For one, these branches are hardly separate entities. One may argue that the various editions of the Debates in Digital Humanities fall under theory, since the primary goal of the text is to contextualize and present discourse within the field. Through its interactive online publication with the University of Minnesota Press, however, these editions and their authors also fall into the latter categories of building resources and integrating those resources into pedagogy.  

Furthermore, while I had originally considered “building digital resources” to be composed of writing code for a particular project, our readings for this week have proved to me that this is in fact not the case. In fact, contrary to Stephen Ramsay’s definition, I would argue that one does not need to know any programming language to be a member of the DH field or to contribute to its existing projects. For example, the articles in Reviews in Digital Humanities are plain text – no programming necessary. Yet, in writing reviews for various DH projects, the authors provide a vital step in the development of these projects – providing constructive feedback and promoting the work for consumption.

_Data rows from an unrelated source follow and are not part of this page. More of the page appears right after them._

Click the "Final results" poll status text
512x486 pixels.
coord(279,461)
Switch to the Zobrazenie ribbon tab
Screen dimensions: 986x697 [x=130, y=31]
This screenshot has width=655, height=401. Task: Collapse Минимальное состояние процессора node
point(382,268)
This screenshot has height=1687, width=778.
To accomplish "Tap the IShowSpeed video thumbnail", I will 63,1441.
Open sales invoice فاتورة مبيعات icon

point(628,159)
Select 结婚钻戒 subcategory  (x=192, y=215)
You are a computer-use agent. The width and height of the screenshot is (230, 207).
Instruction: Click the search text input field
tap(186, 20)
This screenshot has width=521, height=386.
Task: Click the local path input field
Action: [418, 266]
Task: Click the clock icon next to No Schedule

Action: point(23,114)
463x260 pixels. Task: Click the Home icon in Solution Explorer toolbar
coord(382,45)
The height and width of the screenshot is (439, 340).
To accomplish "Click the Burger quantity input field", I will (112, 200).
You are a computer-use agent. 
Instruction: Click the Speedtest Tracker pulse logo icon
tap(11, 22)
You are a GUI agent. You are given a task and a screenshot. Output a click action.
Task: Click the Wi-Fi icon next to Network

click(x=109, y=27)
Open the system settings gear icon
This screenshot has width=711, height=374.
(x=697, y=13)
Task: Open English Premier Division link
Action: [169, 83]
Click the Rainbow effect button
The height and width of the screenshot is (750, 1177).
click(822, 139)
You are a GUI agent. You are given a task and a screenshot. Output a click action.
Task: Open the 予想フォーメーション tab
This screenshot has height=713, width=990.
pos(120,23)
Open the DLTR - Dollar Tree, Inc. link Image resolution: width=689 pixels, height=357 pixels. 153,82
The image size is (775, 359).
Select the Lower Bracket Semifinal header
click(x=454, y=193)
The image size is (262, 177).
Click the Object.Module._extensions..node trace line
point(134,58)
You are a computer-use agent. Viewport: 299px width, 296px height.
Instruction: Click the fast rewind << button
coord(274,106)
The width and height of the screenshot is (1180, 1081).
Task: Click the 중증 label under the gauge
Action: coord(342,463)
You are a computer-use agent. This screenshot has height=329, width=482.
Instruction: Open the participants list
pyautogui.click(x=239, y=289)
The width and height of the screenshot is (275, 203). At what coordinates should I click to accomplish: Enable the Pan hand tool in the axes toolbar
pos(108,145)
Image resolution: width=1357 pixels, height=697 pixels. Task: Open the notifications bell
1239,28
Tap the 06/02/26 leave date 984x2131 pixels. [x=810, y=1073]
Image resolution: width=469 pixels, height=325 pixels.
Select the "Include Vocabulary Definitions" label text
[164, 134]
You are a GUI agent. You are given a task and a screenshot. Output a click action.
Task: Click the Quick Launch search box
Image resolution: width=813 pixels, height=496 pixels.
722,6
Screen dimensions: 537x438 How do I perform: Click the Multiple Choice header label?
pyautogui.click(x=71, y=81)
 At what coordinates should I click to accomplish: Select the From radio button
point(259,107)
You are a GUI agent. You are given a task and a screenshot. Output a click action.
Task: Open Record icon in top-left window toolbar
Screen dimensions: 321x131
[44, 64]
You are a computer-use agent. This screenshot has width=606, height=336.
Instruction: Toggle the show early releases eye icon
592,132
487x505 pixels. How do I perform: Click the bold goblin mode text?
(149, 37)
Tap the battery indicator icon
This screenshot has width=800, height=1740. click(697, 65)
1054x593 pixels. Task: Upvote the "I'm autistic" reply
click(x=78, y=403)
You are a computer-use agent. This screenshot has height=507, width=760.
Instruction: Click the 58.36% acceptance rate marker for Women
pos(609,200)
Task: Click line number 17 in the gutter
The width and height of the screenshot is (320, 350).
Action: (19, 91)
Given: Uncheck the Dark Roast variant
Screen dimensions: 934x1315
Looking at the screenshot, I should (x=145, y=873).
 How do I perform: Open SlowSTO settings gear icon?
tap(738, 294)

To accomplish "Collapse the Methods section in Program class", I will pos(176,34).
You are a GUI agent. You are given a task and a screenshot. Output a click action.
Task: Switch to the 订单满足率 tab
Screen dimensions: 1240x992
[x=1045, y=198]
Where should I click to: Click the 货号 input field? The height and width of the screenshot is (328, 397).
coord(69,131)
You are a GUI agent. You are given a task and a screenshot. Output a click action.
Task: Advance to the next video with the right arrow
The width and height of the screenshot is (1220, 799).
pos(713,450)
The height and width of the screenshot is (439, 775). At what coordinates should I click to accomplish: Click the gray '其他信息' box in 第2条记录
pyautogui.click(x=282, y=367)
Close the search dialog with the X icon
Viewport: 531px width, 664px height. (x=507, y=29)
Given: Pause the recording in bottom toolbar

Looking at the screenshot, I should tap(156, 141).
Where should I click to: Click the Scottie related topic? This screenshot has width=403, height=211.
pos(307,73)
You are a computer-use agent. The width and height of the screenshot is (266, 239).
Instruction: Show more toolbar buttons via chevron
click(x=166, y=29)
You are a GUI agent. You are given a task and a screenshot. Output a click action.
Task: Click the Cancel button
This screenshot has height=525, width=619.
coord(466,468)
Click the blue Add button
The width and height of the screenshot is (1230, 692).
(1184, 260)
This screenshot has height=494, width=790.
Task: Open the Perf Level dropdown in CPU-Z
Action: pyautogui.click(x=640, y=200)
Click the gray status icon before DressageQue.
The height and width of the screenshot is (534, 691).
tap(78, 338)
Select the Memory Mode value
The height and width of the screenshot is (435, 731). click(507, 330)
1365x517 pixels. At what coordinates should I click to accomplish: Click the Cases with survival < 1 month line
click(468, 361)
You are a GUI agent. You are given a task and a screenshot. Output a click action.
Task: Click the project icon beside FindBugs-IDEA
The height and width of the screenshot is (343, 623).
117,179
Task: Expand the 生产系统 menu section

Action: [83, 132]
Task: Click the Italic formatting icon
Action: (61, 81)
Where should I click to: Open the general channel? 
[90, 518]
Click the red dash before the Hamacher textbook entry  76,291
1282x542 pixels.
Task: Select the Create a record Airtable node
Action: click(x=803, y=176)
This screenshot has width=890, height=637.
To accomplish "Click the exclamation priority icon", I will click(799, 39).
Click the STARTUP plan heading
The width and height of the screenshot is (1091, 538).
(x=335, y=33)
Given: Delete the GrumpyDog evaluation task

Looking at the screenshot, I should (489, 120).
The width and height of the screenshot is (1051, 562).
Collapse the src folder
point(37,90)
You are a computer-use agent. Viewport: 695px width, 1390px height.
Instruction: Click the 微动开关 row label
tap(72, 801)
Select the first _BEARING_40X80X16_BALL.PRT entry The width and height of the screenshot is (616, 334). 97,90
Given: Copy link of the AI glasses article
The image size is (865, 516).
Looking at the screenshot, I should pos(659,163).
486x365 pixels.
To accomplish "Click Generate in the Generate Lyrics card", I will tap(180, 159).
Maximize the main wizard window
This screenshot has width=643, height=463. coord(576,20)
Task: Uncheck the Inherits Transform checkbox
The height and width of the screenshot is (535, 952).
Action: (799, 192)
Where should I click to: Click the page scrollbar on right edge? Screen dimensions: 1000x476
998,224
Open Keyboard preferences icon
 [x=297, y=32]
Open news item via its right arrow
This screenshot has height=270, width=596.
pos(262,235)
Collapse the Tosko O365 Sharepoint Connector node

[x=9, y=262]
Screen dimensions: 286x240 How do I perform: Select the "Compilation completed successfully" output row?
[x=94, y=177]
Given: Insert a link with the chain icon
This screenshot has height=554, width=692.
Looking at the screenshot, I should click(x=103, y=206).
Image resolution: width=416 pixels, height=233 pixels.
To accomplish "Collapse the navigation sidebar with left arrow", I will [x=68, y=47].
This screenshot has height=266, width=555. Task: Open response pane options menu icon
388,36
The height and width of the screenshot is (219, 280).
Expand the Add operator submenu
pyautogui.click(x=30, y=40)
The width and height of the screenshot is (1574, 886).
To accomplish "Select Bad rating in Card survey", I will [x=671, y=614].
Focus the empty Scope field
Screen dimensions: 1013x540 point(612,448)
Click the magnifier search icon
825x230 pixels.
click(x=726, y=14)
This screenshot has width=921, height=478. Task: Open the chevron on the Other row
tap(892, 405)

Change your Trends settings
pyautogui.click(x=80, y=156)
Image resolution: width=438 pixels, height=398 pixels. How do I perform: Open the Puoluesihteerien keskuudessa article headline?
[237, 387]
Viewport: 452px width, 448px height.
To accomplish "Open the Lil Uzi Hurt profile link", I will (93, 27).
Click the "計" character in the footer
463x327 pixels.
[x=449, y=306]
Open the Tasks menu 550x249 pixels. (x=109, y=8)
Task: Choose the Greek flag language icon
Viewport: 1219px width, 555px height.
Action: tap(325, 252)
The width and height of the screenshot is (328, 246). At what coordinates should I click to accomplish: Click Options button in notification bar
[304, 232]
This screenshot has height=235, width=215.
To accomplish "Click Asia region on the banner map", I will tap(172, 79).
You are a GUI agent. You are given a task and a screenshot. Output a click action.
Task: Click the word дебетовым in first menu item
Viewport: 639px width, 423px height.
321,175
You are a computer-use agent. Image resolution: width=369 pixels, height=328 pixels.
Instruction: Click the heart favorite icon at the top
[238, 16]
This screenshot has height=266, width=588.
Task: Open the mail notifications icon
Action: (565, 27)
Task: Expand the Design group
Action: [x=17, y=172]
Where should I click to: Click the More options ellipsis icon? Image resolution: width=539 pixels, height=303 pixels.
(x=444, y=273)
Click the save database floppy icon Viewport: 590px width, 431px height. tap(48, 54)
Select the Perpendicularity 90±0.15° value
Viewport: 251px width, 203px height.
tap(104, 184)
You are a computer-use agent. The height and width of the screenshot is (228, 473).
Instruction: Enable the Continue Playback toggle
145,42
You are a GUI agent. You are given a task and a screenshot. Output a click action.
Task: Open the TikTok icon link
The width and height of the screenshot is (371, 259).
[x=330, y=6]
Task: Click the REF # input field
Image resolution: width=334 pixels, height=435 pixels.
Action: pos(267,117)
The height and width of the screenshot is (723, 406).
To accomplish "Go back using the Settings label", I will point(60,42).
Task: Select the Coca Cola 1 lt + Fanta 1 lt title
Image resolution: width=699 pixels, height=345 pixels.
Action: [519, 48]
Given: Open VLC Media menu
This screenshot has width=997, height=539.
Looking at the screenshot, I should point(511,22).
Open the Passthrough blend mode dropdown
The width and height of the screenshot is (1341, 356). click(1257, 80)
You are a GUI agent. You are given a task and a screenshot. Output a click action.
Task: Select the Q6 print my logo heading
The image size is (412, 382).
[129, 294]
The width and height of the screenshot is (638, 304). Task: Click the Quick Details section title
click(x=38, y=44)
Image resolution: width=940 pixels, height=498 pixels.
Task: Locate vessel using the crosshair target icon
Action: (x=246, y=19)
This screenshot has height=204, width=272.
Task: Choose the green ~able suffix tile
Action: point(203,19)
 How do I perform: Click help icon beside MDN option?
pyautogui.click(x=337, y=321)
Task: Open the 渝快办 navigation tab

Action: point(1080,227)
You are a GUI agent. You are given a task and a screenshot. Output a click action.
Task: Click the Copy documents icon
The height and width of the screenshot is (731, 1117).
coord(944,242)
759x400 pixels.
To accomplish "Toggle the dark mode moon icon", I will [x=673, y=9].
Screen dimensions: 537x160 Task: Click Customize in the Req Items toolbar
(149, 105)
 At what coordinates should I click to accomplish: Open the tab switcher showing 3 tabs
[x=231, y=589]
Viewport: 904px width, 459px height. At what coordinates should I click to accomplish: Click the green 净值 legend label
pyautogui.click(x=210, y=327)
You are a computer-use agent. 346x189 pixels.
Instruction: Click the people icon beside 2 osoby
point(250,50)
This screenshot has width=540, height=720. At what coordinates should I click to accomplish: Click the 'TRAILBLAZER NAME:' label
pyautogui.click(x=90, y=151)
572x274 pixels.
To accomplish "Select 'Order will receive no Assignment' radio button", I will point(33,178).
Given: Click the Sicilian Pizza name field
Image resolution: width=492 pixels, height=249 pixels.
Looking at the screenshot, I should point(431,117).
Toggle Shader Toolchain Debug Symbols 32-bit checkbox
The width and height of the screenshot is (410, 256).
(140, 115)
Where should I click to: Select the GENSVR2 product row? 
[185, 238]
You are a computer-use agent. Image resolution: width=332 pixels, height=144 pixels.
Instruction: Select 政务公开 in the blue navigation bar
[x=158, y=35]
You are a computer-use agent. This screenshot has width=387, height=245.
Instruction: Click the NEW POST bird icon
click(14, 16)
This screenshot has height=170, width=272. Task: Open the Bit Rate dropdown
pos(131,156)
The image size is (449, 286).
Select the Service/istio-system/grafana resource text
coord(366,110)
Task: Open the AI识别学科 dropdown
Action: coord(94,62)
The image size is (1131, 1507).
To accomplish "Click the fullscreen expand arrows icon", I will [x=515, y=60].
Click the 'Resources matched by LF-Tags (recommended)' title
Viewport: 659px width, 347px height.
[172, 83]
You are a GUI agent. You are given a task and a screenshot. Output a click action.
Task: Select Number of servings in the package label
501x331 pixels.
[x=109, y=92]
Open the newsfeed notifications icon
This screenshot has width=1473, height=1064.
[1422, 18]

Both functions are necessary for the project to grow and develop.  

After finishing our readings for this week, I agree with Kelly Josephs Baker and Roopika Rasam that the “theory/praxis/pedagogy” models do not suffice in summarizing the digital humanities. They describe the “what” of the work, but not its spirit. Digital humanities is the reflection on and production of digital resources that reflect our humanity. For me, this means that DH does not merely produce and reflect upon digital resources, but its projects must be openly accessible, collaborative amongst authors, authors of other projects, and the communities they represent, and attentive toward the whole human experience, to create my own list of values inspired by Lisa Spiro.  

Further Site Reflections 

From our other sites for this week, both the Colored Conventions Project (CCP) and the early caribbean digital archive (ECDA) fight the epistemicide (as defined by Fiormante and Chaudhari) of white supremacist history. In providing an archive of digitized primary sources, exhibits, and teaching curricula on the pre-Civil War Colored Conventions Movement, the CCP reasserts the contributions of Black men and in particular Black women in the historical narrative of the nineteenth century fight for civil rights.  

Similarly, the early caribbean digital archive both digitizes texts by black, enslaved, Creole, indigenous, and/or colonized people for public access and invites its participants to curate the collection to reclaim and celebrate these narratives. As an example, the archive encourages its participants to help them reidentify authorship to represent who is telling the account rather than the colonist claiming credit. The archive actively transforms the existing historical narrative in the Caribbean by placing the power into its rightful hands. It actively strives for a postcolonial archive, falling into postcolonial DH as mentioned in “The Black Atlantic.” 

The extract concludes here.